I thought that the challenge to Natural England earlier was interesting. The chief executive was challenged as to whether, given what is in the Bill, there could be a cast-iron guarantee of the environmental credentials that we need to see come through. I have to say that I was surprised at the response, because you cannot: we have to see how it works in practice. For Natural England to deliver that, it will need to significantly recruit dedicated teams to operate a number of the provisions that are set out in the Bill, the EDPs being a good example. It is right that there will be concern about the comprehensive spending review and whether Natural England will have the resources and function to deliver. In principle, the Government are right in their direction of travel on this, but they will need to commit to the resources and funding to deliver on their promise.
Hugh Ellis: To add to that, rather than repeat it, there are concerns about the scheme design. We at the TCPA are also concerned about the philosophy that lies behind it—that it may lead to an offsetting process. To be clear, the foundation of planning is that nature and development can be easily managed together to enhance both. That is our tradition, and it has always been the planning tradition, from Morris onwards. The philosophy of planning should always be that I can build a development for you that will enhance nature and provide housing. The setting up of the two ideas in opposition is destructive and distracting.
We need to focus on design quality in new housing, and principally that means allowing people to have access to nature immediately. They need that for their mental health and physical wellbeing. That is a crucial saving to the NHS and social care budget in the long run. We want high-quality design first, and offsetting and large-scale habitat creation elsewhere—as a second resort, but not as the first, principal test.
Q
Hugh Ellis: Since 1947, the greatest absence in all planning reform measures has been that we do not know what the system is for. The current round of reforms raises that question profoundly. The purpose should be sustainable development. We are signatories to the UN charter, and key concepts around sustainable development do not feature in the national planning policy framework. Those are really crucial ones about social justice, inclusion, environmental limits and precautionary principles. Those are all key to giving the planning system a purpose. That purpose is crucial pragmatically, because across the sector we need to know what the system is for, so that we can have confidence in it.
It is also crucial to understand that the system has long-term goals, future generations being one of them, and addressing the climate crisis being another. Within three to five years, the repeated impacts from climate change will be the dominant political issue we confront, and we need a system that works for that, as well as for housing growth.

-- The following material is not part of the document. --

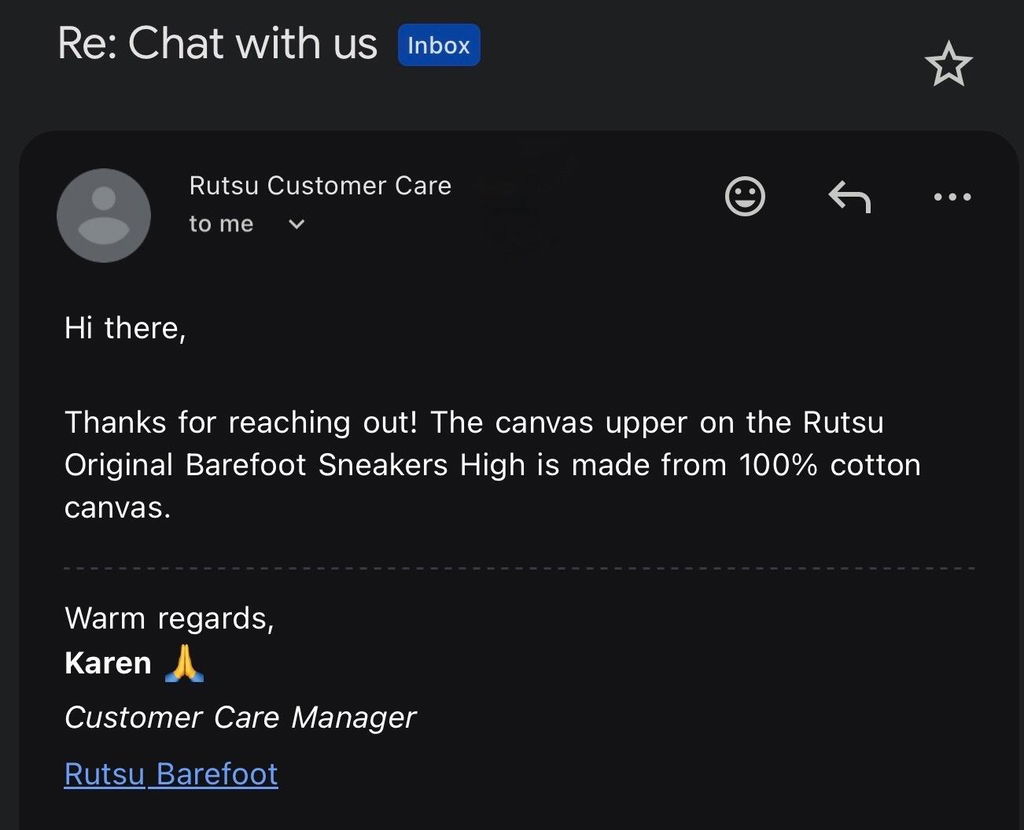The image size is (1024, 830).
Task: Open the Rutsu Barefoot link
Action: 171,774
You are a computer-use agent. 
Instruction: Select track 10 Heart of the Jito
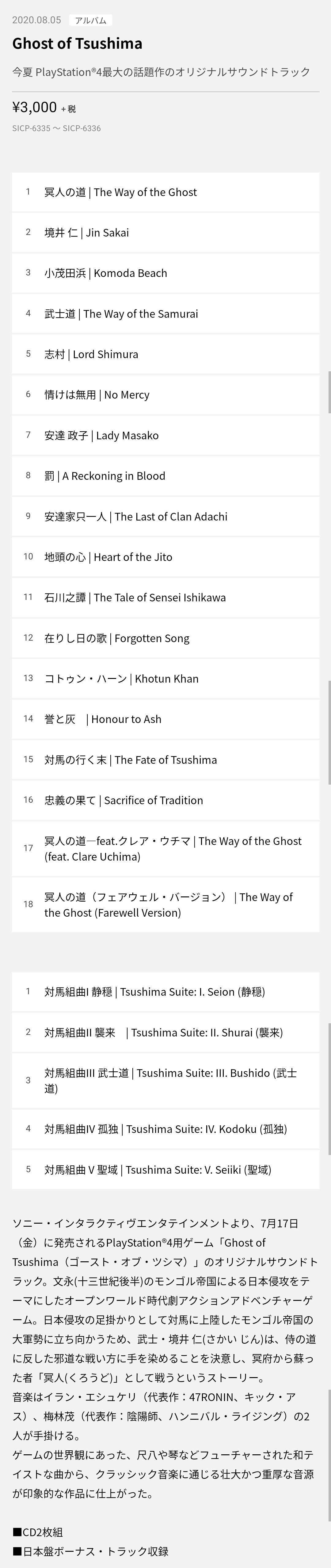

Faraz Baber: Whether it should be in the Bill or in an NPPF-style document is more about whether people are able to know what planning is and how that is communicated. I do not necessarily believe that that has to be enshrined in the Bill, but it certainly should be clear, whether it is in the national planning policy framework, a local plan or a spatial development strategy, so that people—by which I mean all those who interact with the planning system—can know what planning is about and what it means for them. I feel that a Bill, and ultimately an Act, is the wrong place for it to be enshrined.